### WHAT IS EXPECTED:
Nothing but the lines from the one containing "Given: Disable the" through the final line of the data should be repeated, and each must be exact.

== Segment start ==

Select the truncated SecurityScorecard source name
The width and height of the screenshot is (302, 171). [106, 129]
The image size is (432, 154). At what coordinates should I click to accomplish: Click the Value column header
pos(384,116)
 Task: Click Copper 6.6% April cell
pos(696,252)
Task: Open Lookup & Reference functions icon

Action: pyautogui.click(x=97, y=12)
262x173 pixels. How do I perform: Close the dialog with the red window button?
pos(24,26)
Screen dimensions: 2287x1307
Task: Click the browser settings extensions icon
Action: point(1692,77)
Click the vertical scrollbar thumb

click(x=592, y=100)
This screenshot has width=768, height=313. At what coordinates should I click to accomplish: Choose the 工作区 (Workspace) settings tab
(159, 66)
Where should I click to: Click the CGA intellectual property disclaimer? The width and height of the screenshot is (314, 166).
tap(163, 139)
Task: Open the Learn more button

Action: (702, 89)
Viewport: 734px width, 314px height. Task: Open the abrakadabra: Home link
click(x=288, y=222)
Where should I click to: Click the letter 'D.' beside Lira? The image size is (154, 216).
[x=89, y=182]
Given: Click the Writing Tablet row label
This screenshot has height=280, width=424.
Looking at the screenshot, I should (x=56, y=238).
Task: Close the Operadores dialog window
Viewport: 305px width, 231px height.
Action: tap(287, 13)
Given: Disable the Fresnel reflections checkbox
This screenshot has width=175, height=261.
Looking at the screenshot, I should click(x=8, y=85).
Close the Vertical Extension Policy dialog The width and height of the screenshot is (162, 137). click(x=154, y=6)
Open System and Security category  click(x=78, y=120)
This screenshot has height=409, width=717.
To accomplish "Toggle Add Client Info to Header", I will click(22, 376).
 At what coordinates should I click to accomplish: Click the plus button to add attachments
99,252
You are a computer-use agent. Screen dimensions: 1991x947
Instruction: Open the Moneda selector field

== Segment end ==

### ANSWER SPACE:
Given: Disable the Fresnel reflections checkbox
This screenshot has width=175, height=261.
Looking at the screenshot, I should click(x=8, y=85).
Close the Vertical Extension Policy dialog The width and height of the screenshot is (162, 137). click(x=154, y=6)
Open System and Security category  click(x=78, y=120)
This screenshot has height=409, width=717.
To accomplish "Toggle Add Client Info to Header", I will click(22, 376).
 At what coordinates should I click to accomplish: Click the plus button to add attachments
99,252
You are a computer-use agent. Screen dimensions: 1991x947
Instruction: Open the Moneda selector field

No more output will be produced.